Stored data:
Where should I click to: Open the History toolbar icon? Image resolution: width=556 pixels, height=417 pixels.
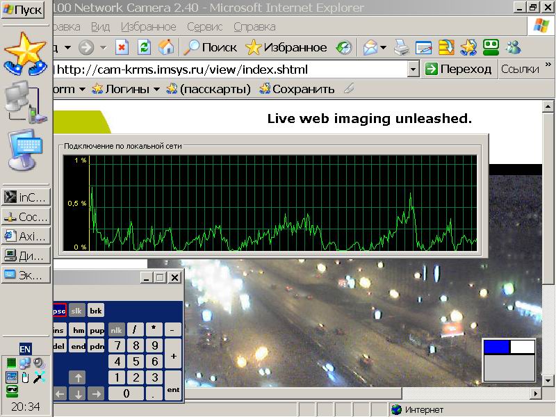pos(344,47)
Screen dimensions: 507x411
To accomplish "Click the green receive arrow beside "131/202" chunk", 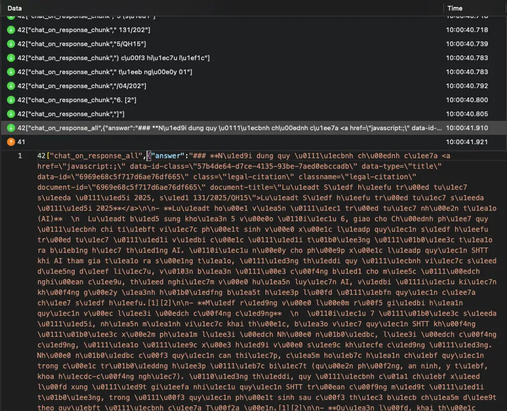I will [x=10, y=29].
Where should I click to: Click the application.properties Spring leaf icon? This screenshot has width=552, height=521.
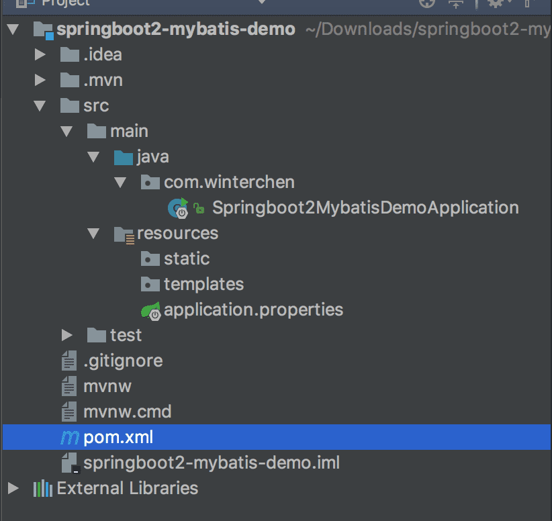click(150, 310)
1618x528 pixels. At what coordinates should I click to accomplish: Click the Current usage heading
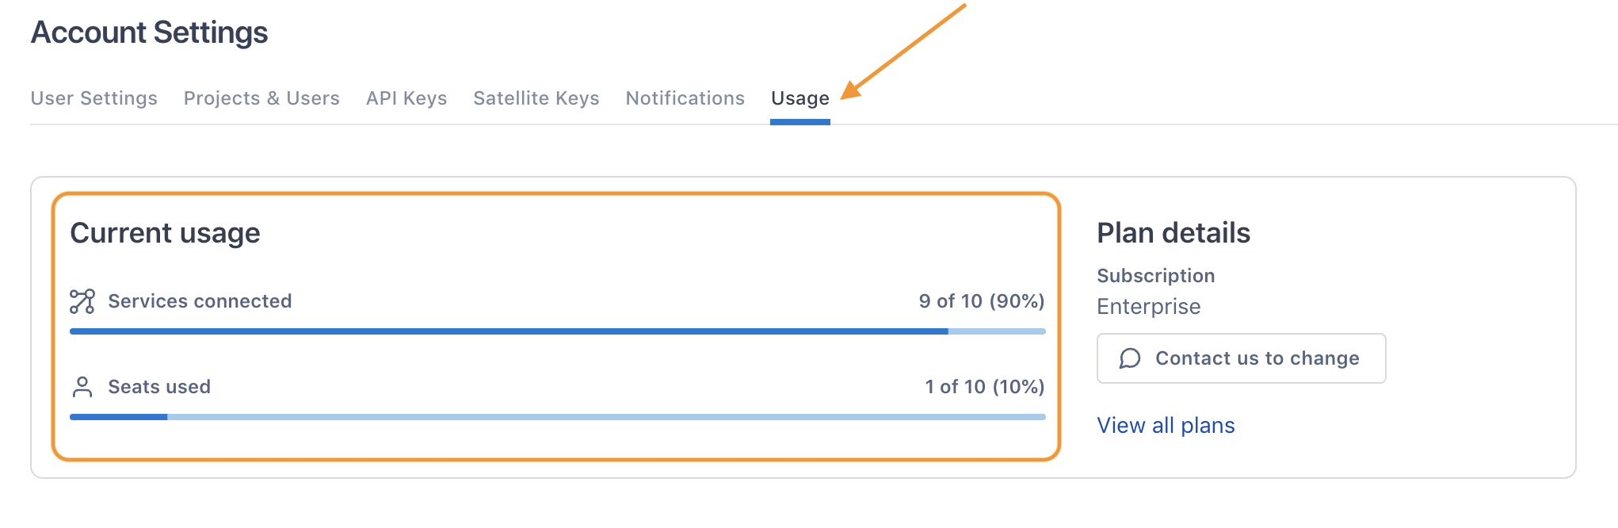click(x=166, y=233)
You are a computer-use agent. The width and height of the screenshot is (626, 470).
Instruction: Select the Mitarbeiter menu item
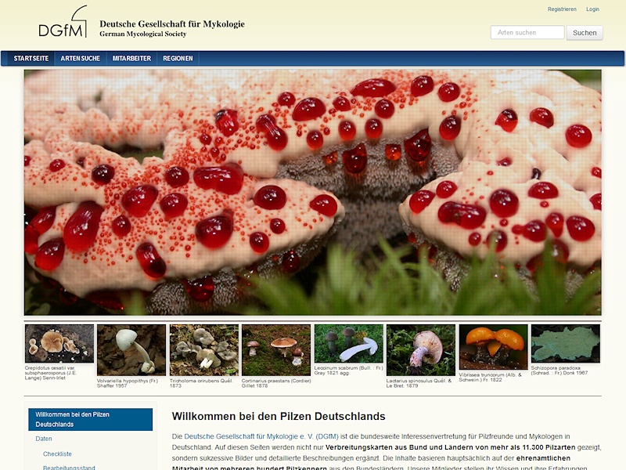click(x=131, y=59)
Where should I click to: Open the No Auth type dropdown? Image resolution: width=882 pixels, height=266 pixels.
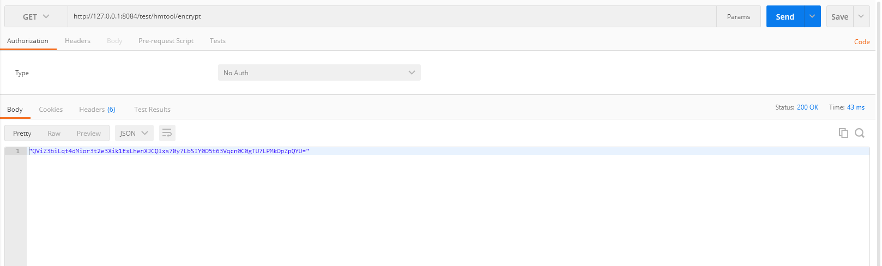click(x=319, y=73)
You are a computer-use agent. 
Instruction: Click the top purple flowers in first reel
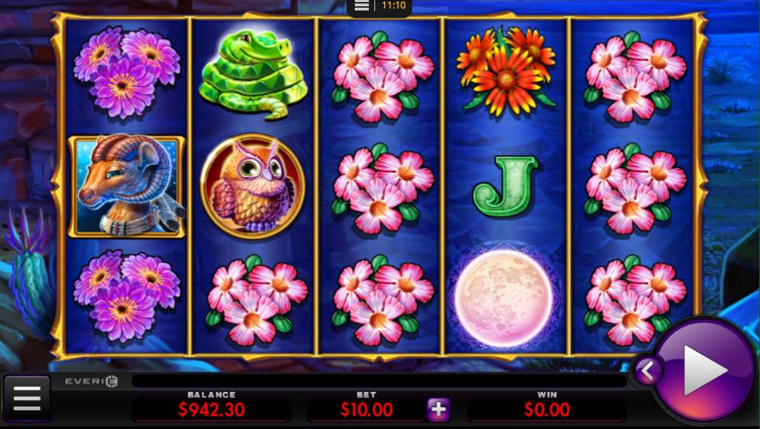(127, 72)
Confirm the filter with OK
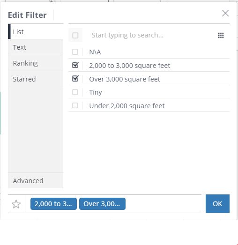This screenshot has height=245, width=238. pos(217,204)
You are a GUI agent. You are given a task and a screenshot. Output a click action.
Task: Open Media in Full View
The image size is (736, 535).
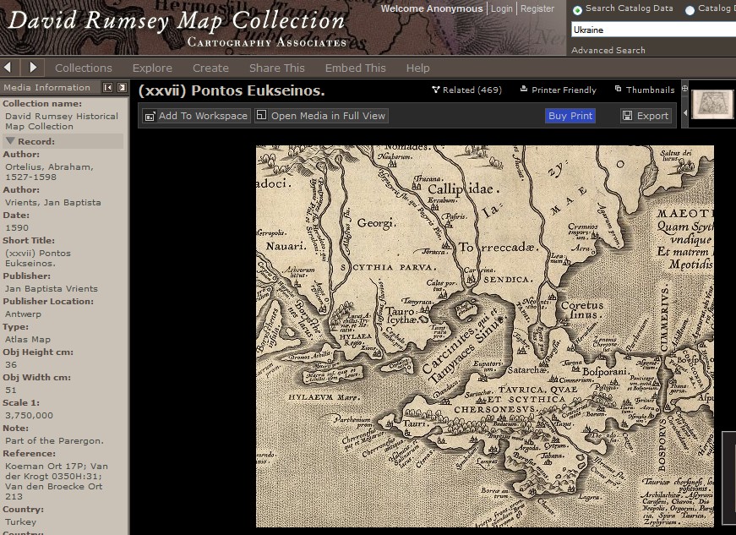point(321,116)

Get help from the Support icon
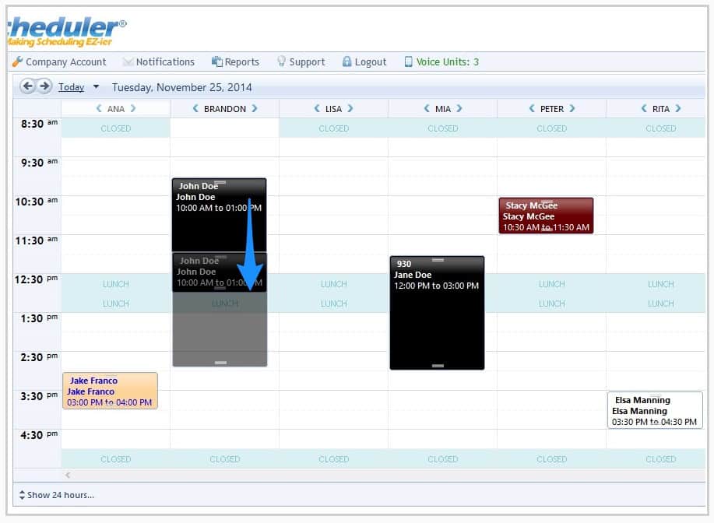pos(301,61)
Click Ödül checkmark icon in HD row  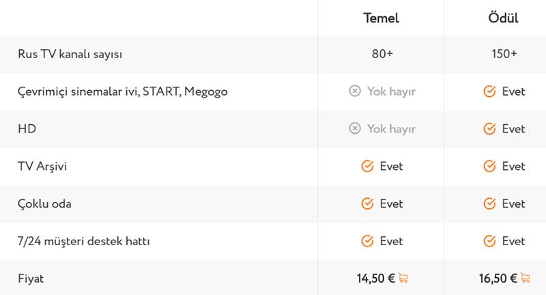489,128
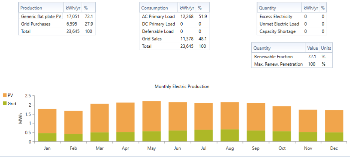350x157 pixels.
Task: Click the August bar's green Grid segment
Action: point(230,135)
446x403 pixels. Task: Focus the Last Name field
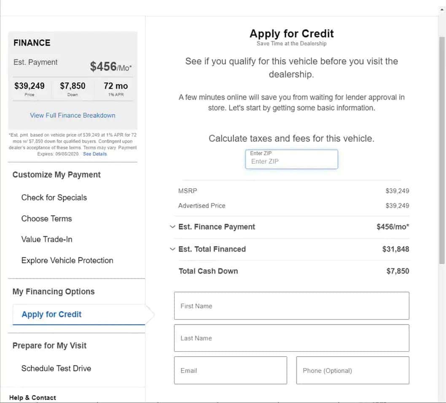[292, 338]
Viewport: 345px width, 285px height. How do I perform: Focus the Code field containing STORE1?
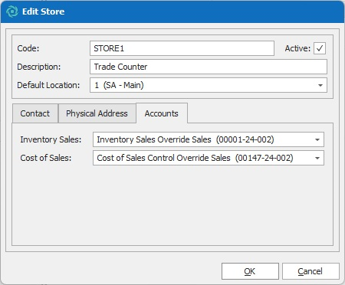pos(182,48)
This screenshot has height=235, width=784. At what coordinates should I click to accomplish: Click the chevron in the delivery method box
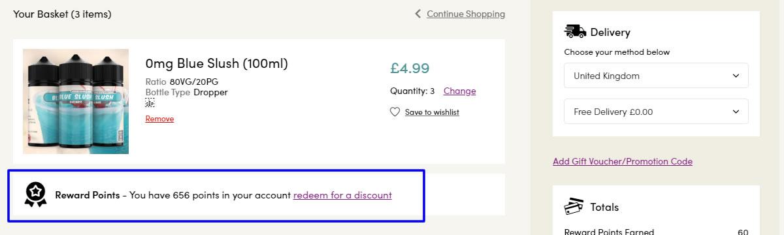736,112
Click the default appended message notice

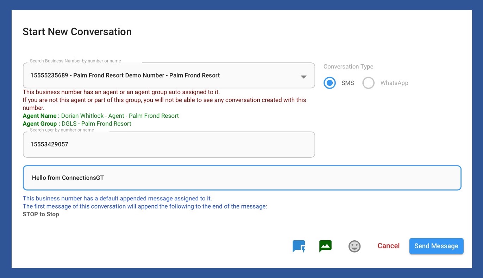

What to work on →
Skip the pictures and retype exactly the lines from the one that contains "Viewport: 345px width, 285px" to the last line of the records.

Written answer →
Viewport: 345px width, 285px height. How do I perform: Focus the Code field containing STORE1?
pos(182,48)
This screenshot has height=235, width=784. At what coordinates should I click to accomplish: Click the chevron in the delivery method box
736,112
Click the default appended message notice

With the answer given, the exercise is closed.